New East Baton Rouge Parish Library Director Spencer Watts faced his first, albeit minor, public controversy Thursday when two people questioned why the library received a book award called “Muslim Journeys.”
Lawyer Jim George and library watcher John Berry questioned the award, which was announced at Thursday’s Library Board of Control meeting.
The award from the National Endowment for the Humanities provides the library system with 25 books and three documentary films, which assistant library director Mary Stein said would go to the Carver Branch Library. The only stipulation is that the library host one program about the topic.
The website of the National Endowment for the Humanities says the program, which is offered in conjunction with the American Library Association, “aims to familiarize public audiences in the United States with the people, places, history, faith and cultures of Muslims in the United States and around the world.”
George wondered why public dollars were being used to teach people about religion.
“I have to question why our public library system is to be used as an educational resource on one particular religion,” George said during public comment on the agenda item.
George said the program could bring grief to those affected by the terrorist attacks on Sept. 11, 2001.
“I am sure that a project titled ‘Muslim Journeys’ is going to carry particular weight to those families,” he said.
George insisted that he wasn’t in favor of banning the books, but questioned whether the program would be fair and balanced.
“Will other materials be available so that the whole picture can be told?” he asked.
Berry questioned who was paying for the books and what the purpose of the program was.
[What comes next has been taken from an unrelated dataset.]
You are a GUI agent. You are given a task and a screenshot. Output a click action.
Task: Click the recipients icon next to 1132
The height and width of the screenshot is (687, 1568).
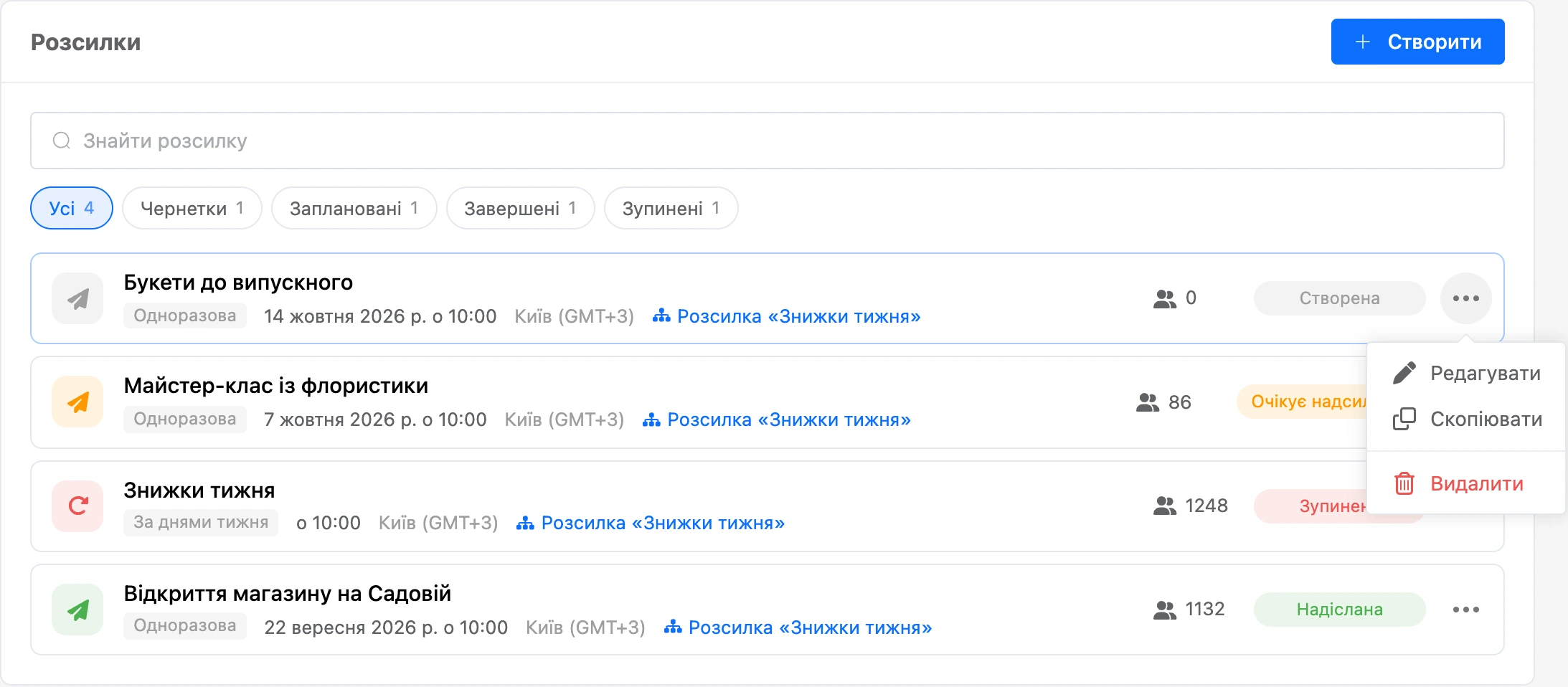pyautogui.click(x=1165, y=610)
Stein said library officials are speaking with three LSU professors about hosting a program to go along with the award.
A third resident, Kathy Wascom, said she worked with international students at LSU and took issue with George’s and Berry’s comments.
“I would not want the international community to take from this discussion that somehow their religious beliefs are undermined by the discussion here,” she said. “Every corner of the world should be explored and the library is one place to do that.”
Library Board President Travis Woodard said the 25 books would not be the only books on Islam in the library system’s collection.
“This collection is related to a certain award, but it’s an augmentation to what we already have,” he said.
Watts said after the meeting that he thought the award was valuable.
“We have balance in our collection,” he said. “We are into sharing information about people.”
During the hour-long meeting, Watts praised the staff of the library and said he looked forward to facing the challenges.
“There’s a lot going on with our library system a lot going on in our community,” he said. “We have a lot of challenges in our future and I am ready to tackle those.”
After the meeting, Library Board members and staff said they were excited to have him.
“The pace at which he has gotten to know our library has been incredible,” said Woodard, who was elected president of the library board Thursday night.
Fellow board member Stanford O. Bardwell Jr. said Watts was exactly as he appeared during the hiring process in August.
“I was his biggest cheerleader on the selection committee,” he said. “He knows the library world very well.”
Assistant Directors Stein and Patricia Husband, who acted as interim co-directors after former director David Farrar resigned in Dec. 2011, said Watts’ arrival was a relief.
“He’s been available,” Husband said. “He’s been very generous with his time.”
“He hit the ground running,” she said. “He’s been staying late and getting in early.”